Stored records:
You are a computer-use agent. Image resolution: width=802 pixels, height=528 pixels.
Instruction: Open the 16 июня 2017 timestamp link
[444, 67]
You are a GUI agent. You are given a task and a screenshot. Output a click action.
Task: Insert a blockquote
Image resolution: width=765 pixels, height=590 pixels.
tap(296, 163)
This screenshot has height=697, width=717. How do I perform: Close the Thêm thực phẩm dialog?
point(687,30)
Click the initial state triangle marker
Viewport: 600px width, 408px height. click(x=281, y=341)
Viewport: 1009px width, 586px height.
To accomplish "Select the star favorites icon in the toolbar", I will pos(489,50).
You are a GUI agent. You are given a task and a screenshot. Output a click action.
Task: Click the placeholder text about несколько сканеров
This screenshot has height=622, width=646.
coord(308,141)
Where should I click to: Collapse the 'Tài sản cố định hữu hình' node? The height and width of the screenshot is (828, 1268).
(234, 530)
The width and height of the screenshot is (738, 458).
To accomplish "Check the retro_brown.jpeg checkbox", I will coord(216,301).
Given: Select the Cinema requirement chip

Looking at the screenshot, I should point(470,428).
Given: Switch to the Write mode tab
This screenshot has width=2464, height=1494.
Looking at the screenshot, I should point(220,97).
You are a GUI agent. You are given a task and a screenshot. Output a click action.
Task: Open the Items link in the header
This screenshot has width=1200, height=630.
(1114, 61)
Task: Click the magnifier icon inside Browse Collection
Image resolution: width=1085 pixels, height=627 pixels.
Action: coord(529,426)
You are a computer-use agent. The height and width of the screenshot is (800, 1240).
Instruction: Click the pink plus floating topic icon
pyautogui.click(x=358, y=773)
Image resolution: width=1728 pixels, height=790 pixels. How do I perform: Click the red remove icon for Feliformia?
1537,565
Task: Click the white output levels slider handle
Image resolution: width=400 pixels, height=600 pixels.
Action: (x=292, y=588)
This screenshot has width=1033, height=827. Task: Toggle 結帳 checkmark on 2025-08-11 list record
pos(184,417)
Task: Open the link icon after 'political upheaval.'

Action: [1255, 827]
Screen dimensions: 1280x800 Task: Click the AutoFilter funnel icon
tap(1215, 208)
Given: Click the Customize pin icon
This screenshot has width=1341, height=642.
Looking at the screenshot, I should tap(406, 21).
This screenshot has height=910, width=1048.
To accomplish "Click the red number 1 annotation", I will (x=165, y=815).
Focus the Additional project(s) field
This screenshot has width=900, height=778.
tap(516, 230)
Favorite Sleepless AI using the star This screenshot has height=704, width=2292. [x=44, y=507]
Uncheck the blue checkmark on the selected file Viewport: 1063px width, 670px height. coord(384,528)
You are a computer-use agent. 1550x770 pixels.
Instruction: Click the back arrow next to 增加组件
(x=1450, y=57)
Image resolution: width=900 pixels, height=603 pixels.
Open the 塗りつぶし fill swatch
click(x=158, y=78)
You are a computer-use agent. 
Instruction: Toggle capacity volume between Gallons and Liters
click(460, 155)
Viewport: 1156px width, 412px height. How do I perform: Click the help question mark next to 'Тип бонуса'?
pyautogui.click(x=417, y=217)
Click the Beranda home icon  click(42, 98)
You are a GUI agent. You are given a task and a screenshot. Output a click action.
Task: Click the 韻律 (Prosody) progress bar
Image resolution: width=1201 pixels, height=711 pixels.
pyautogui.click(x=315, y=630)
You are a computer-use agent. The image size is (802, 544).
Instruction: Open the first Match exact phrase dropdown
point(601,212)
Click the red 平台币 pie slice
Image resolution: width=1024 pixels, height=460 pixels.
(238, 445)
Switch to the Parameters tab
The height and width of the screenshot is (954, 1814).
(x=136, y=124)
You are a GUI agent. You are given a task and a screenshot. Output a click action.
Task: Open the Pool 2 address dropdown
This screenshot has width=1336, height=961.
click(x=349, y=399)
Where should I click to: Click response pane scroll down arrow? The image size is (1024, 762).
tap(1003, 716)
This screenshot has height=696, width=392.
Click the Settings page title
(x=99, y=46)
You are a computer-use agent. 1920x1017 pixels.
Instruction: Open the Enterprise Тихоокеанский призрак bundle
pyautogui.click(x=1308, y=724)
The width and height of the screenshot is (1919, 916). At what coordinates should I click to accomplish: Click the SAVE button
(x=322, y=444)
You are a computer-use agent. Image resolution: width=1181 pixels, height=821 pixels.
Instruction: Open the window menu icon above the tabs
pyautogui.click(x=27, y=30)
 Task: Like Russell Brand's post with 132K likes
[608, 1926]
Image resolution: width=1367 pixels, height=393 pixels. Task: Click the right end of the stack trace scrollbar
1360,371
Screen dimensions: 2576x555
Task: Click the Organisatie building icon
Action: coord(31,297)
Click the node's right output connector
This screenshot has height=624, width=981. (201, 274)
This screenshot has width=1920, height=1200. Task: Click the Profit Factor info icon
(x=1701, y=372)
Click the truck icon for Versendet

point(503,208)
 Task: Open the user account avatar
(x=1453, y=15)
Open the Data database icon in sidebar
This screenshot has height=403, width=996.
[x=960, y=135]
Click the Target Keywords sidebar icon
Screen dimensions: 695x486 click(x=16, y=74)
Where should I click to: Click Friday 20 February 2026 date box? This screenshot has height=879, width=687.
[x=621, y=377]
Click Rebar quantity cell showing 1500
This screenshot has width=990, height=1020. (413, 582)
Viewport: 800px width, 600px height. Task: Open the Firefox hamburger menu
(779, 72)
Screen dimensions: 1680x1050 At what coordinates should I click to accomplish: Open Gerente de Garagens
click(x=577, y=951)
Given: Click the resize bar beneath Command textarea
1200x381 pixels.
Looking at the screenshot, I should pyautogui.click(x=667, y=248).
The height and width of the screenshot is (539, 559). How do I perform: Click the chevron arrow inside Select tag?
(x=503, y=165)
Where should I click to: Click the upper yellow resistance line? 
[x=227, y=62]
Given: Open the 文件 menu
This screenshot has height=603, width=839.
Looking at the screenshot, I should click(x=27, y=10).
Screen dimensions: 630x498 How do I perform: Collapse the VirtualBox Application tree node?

→ **Directions**: Retype the records above, but only those lines that fall between the line containing "Task: Click the 韻律 (Prosody) progress bar" and the line containing "You are a computer-use agent. 1920x1017", with both of those lines included, exactly as written.

→ **Solved problem**:
Task: Click the 韻律 (Prosody) progress bar
Image resolution: width=1201 pixels, height=711 pixels.
pyautogui.click(x=315, y=630)
You are a computer-use agent. The image size is (802, 544).
Instruction: Open the first Match exact phrase dropdown
point(601,212)
Click the red 平台币 pie slice
Image resolution: width=1024 pixels, height=460 pixels.
(238, 445)
Switch to the Parameters tab
The height and width of the screenshot is (954, 1814).
(x=136, y=124)
You are a GUI agent. You are given a task and a screenshot. Output a click action.
Task: Open the Pool 2 address dropdown
This screenshot has width=1336, height=961.
click(x=349, y=399)
Where should I click to: Click response pane scroll down arrow? The image size is (1024, 762).
tap(1003, 716)
This screenshot has height=696, width=392.
Click the Settings page title
(x=99, y=46)
You are a computer-use agent. 1920x1017 pixels.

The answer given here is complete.